◆ Required action ◆
Repeat exactly, and nothing more, the lines from the one that includes "Where should I" through the final line of the entries; skip the pictures.

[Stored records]
* * * *

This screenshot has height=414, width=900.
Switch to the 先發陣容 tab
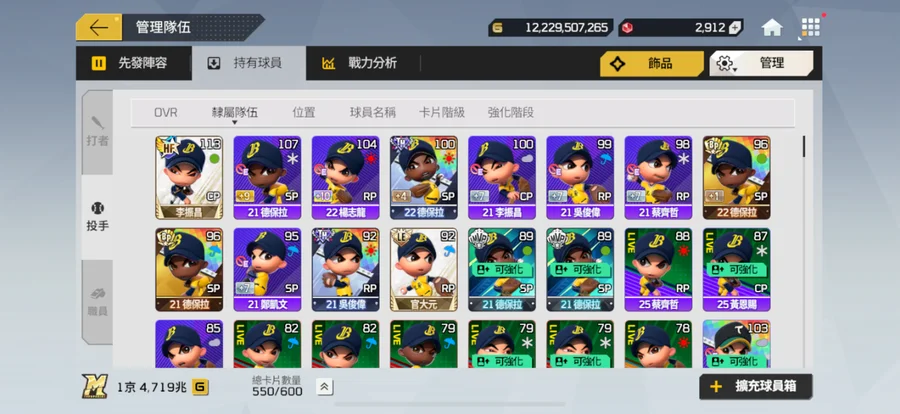tap(134, 63)
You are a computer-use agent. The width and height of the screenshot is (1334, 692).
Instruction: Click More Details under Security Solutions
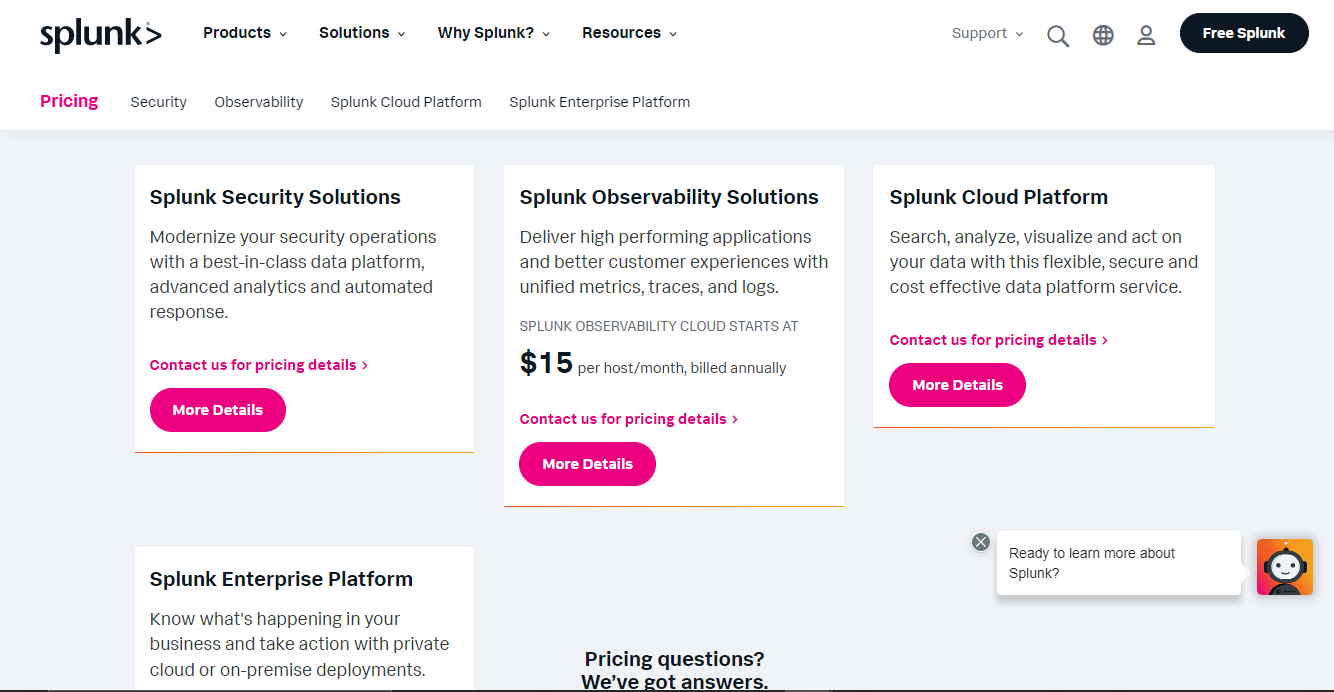(217, 410)
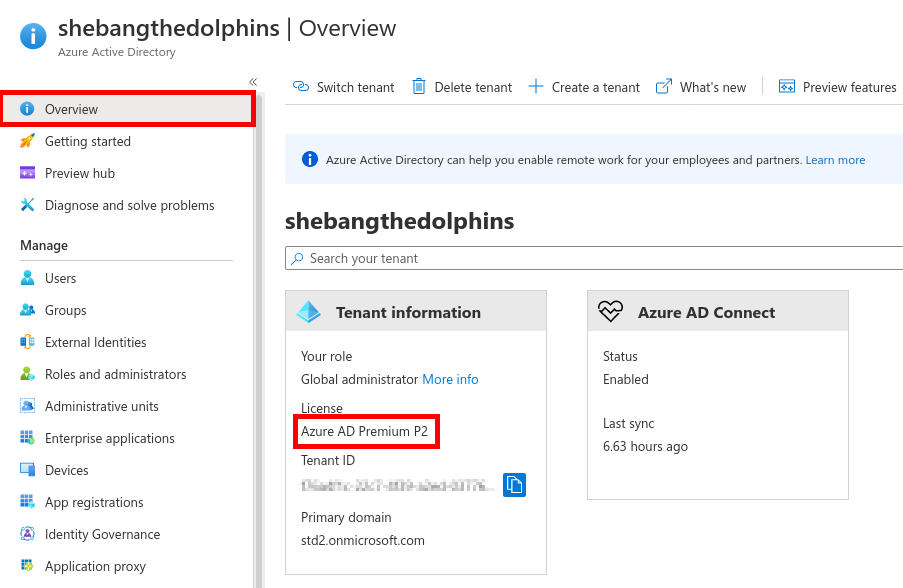Open More info next to Global administrator

pyautogui.click(x=450, y=379)
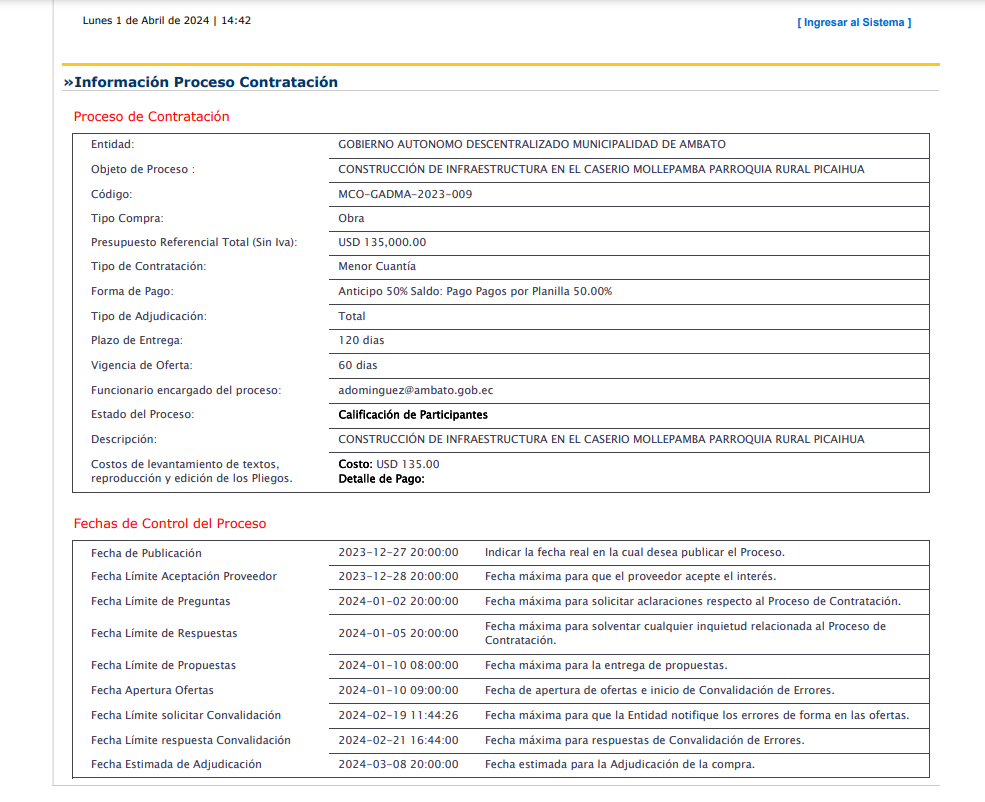
Task: Click the Fecha de Publicación date value
Action: point(398,553)
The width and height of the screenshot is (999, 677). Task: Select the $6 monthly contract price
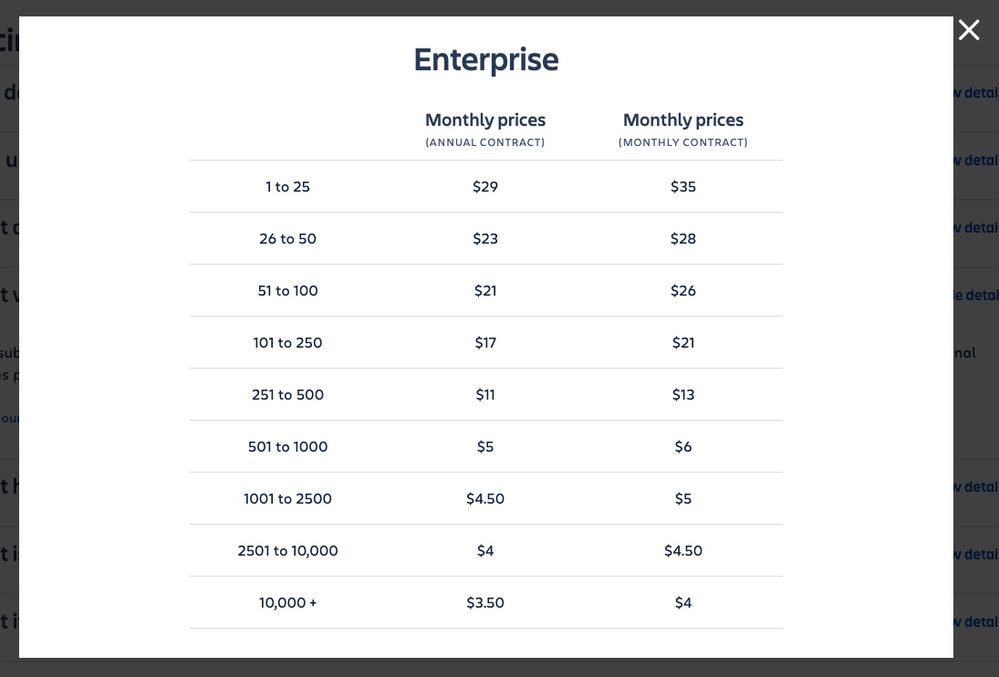(x=683, y=447)
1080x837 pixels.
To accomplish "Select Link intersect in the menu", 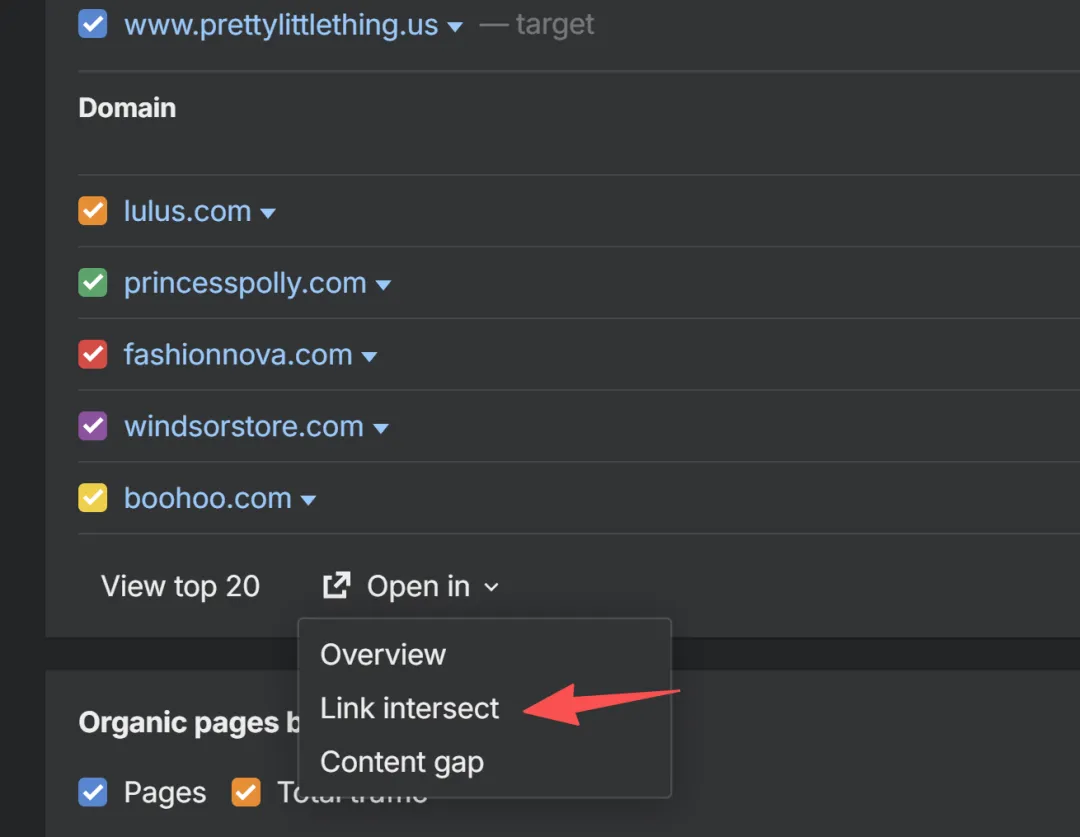I will [x=409, y=708].
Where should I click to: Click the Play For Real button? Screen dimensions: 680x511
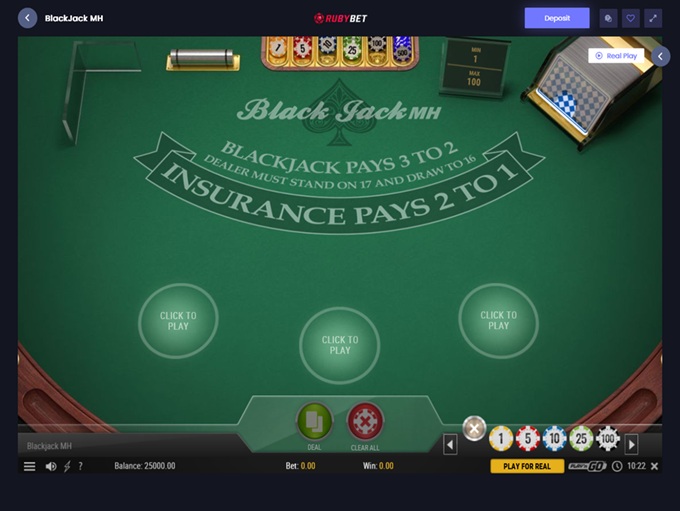[x=527, y=466]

* * * *

◆ Reply to the task ◆
Where should I click to: Click the Play For Real button? Screen dimensions: 680x511
[x=527, y=466]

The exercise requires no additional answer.